Not sadness without light, nor sadness of a man saying there is no hope and I am alone; there is a kind of beauty here, tenderness too, rather than say, the kind of futility of any future you get in something like Nick Drake's Pink Moon.

But sadness nonetheless, from which there's no hiding as the restrained, sometimes almost ephemeral contribution of the Bad Seeds provides no easy cover of sound or fury to obscure the core of each song. They play as quietly as he sings, even in the disturbing shavings of Jesus Alone, with its industrial colouring and pricking tones, and Anthrocene, with its more pressing, uncomfortable atmosphere. And he sings centimetres from you: close enough to feel his breath, to hear his heartbeat. And even then you lean in.

There's no escape in the space that goes on well beyond the horizon in Magneto, inside which a bass throbs like a machine in slow wakening and piano, tentatively, and guitar, pungently, make brief occasional appearances. Not any in the rising tide of synthesisers, with their echoes of the second side of Bowie's Low, and the swelling male chorus of voices of I Need You.

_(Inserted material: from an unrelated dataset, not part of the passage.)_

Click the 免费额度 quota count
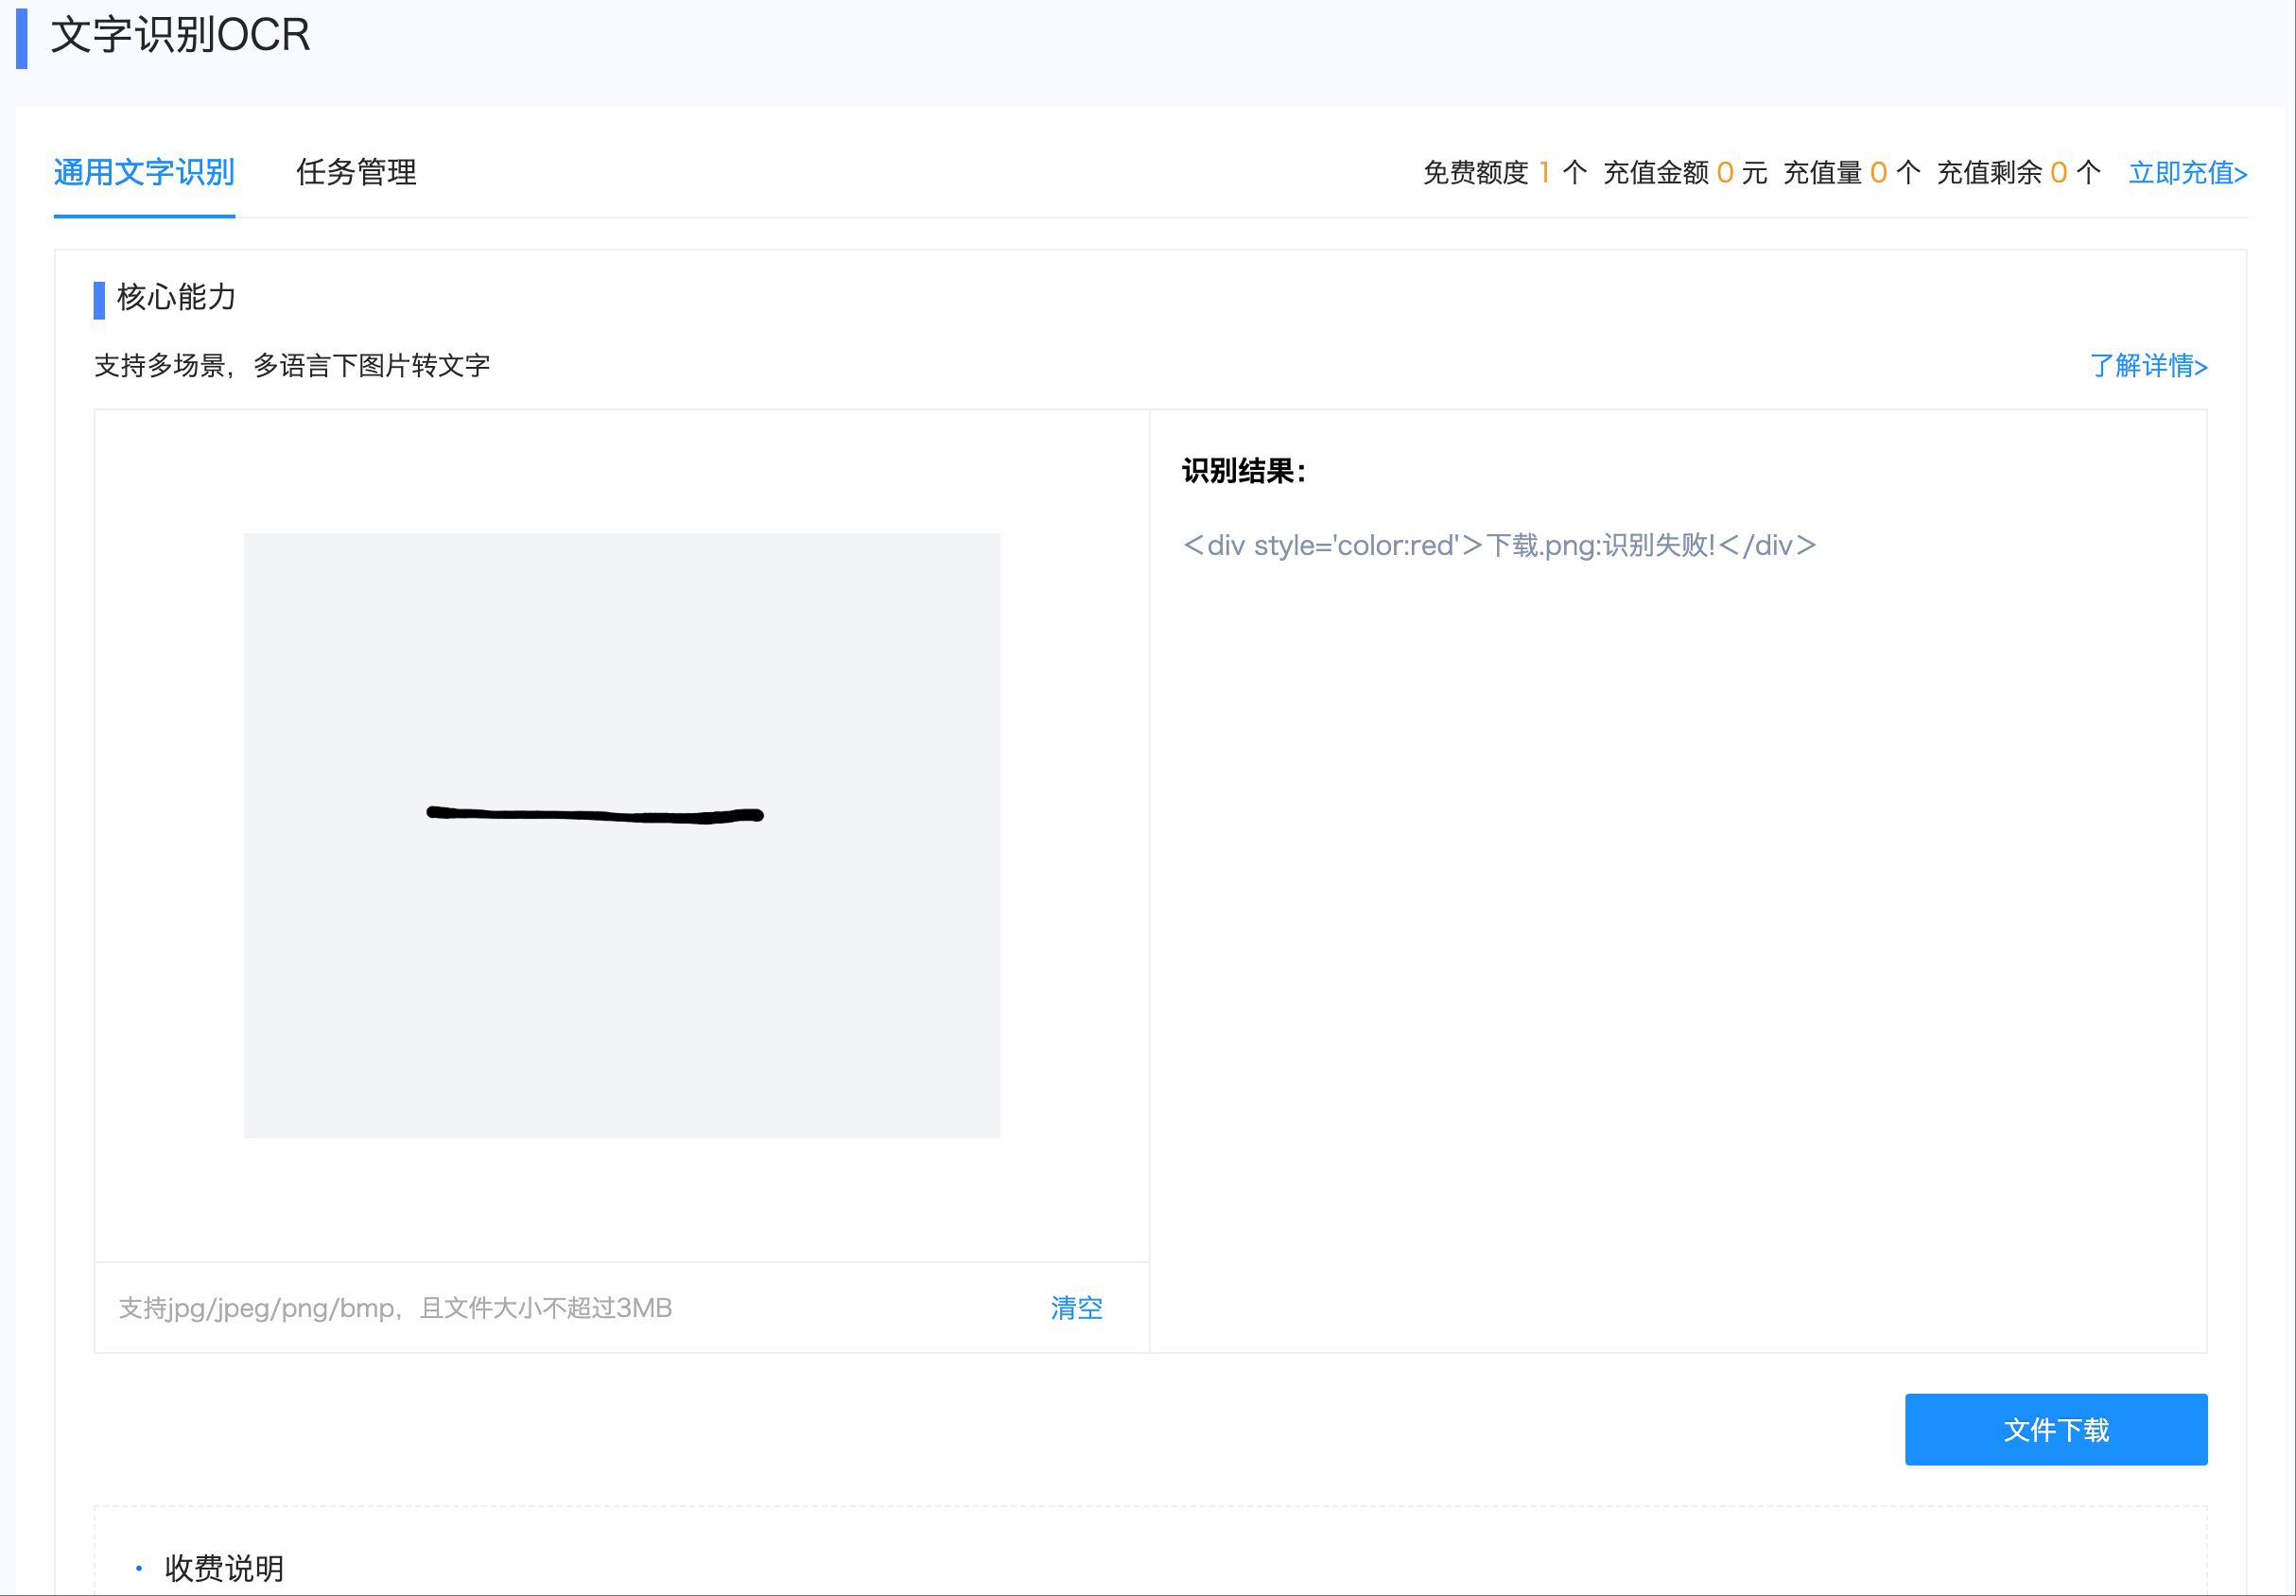Viewport: 2296px width, 1596px height. click(1544, 173)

Nor in the quiet movement of the title track that may remind you of parts of The Boatman's Call, where the brushed snare-and-bass-drum rhythm matches the hypnotic sway of the melody. And most certainly not in the elegant and undramatic farewell (with what may be a nod to Funeral Blues, Auden's "stop all the clocks" poem) of Distant Sky where soprano Else Torp, sounding remarkably like Kate Bush singing Schubert, steps lightly just ahead of you with an invitation to "watch the sun, watch it rising, in your eyes".

You can see why Cave did not want to conduct interviews about this album and not just because no one would want to explain 20, 50, 100 times just "how it feels".

Make what you will from Jesus Alone when he sings, "In a hole beneath the bridge you convalesced, you fashioned masks of twigs and clay/You cried beneath the dripping trees; you're a ghost song lodged in the throat of a mermaid".

Take what you can from Girl In Amber as he says, "I knew the world it would stop spinning now since you've been gone/ I used to think that when you died you kind of wandered the world/ In a slumber until you crumbled, were absorbed into the earth/ Well I don't think that any more, the phone it rings no more."

Skeleton Tree brings you in and lets you find a path of your choosing and it will let you live with, or move on from this album when it is the right moment to. But you will be marked by it.